Flink

Flink #

This documentation is a guide for using Table Store in Flink.

Preparing Table Store Jar File #

Table Store currently supports Flink 1.16, 1.15 and 1.14. We recommend the latest Flink version for a better experience.

Download the jar file with corresponding version.

Version Jar
Flink 1.16 flink-table-store-dist-0.3.0.jar
Flink 1.15 flink-table-store-dist-0.3.0_1.15.jar
Flink 1.14 flink-table-store-dist-0.3.0_1.14.jar

You can also manually build bundled jar from the source code.

To build from source code, either download the source of a release or clone the git repository.

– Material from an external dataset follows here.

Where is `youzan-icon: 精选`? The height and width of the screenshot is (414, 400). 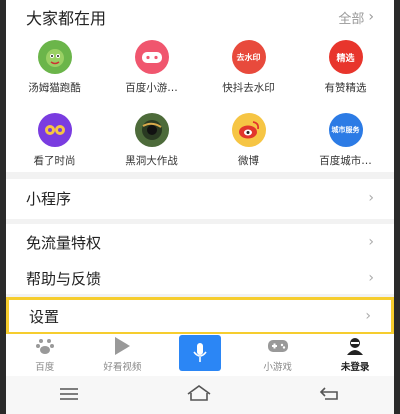
youzan-icon: 精选 is located at coordinates (346, 57).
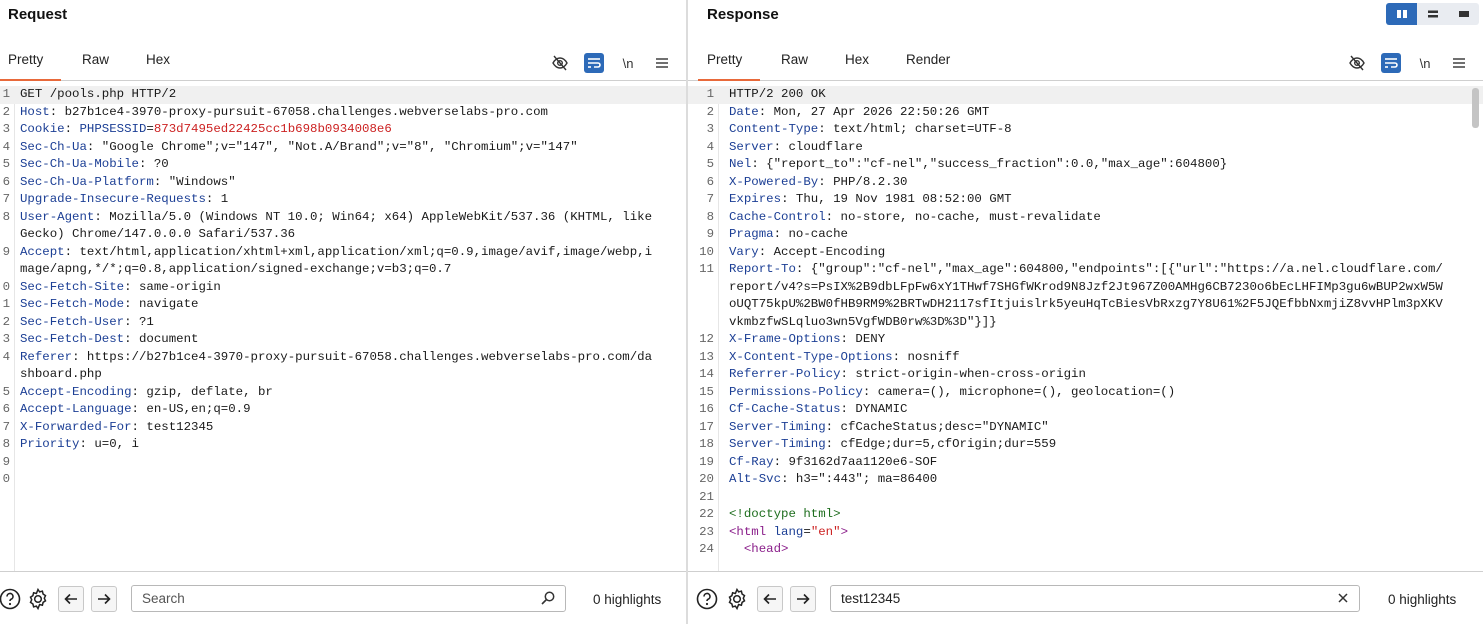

Build bundled jar with the following command.

Version Command
Flink 1.16 mvn clean install -DskipTests
Flink 1.15 mvn clean install -Dmaven.test.skip=true -Pflink-1.15
Flink 1.14 mvn clean install -Dmaven.test.skip=true -Pflink-1.14

You can find the bundled jar in ./flink-table-store-dist/target/flink-table-store-dist-0.3.0.jar.

Quick Start #

Step 1: Download Flink

If you haven’t downloaded Flink, you can download Flink 1.16, then extract the archive with the following command.

tar -xzf flink-*.tgz

Step 2: Copy Table Store Bundled Jar

Copy table store bundled jar to the lib directory of your Flink home.

cp flink-table-store-dist-*.jar <FLINK_HOME>/lib/

Step 3: Copy Hadoop Bundled Jar

Download Pre-bundled Hadoop jar and copy the jar file to the lib directory of your Flink home.

cp flink-shaded-hadoop-2-uber-*.jar <FLINK_HOME>/lib/

Step 4: Start a Flink Local Cluster

In order to run multiple Flink jobs at the same time, you need to modify the cluster configuration in <FLINK_HOME>/conf/flink-conf.yaml.

taskmanager.numberOfTaskSlots: 2

To start a local cluster, run the bash script that comes with Flink:

<FLINK_HOME>/bin/start-cluster.sh

You should be able to navigate to the web UI at localhost:8081 to view the Flink dashboard and see that the cluster is up and running.

You can now start Flink SQL client to execute SQL scripts.

<FLINK_HOME>/bin/sql-client.sh embedded

Step 5: Create a Catalog and a Table

-- if you're trying out Table Store in a distributed environment,
-- warehouse path should be set to a shared file system, such as HDFS or OSS
CREATE CATALOG my_catalog WITH (
    'type'='table-store',
    'warehouse'='file:/tmp/table_store'
);

USE CATALOG my_catalog;

-- create a word count table
CREATE TABLE word_count (
    word STRING PRIMARY KEY NOT ENFORCED,
    cnt BIGINT
);

Step 6: Write Data

-- create a word data generator table
CREATE TEMPORARY TABLE word_table (
    word STRING
) WITH (
    'connector' = 'datagen',
    'fields.word.length' = '1'
);

-- table store requires checkpoint interval in streaming mode
SET 'execution.checkpointing.interval' = '10 s';

-- write streaming data to dynamic table
INSERT INTO word_count SELECT word, COUNT(*) FROM word_table GROUP BY word;

Step 7: OLAP Query

-- use tableau result mode
SET 'sql-client.execution.result-mode' = 'tableau';

-- switch to batch mode
RESET 'execution.checkpointing.interval';
SET 'execution.runtime-mode' = 'batch';

-- olap query the table
SELECT * FROM word_count;

You can execute the query multiple times and observe the changes in the results.

Step 8: Streaming Query

-- switch to streaming mode
SET 'execution.runtime-mode' = 'streaming';

-- track the changes of table and calculate the count interval statistics
SELECT `interval`, COUNT(*) AS interval_cnt FROM
    (SELECT cnt / 10000 AS `interval` FROM word_count) GROUP BY `interval`;

Step 9: Exit

Cancel streaming job in localhost:8081, then execute the following SQL script to exit Flink SQL client.

-- uncomment the following line if you want to drop the dynamic table and clear the files
-- DROP TABLE word_count;

-- exit sql-client
EXIT;

Stop the Flink local cluster.

./bin/stop-cluster.sh

See Flink Data Types.

All Flink data types are supported, except that

  • MULTISET is not supported.
  • MAP is not supported as primary keys.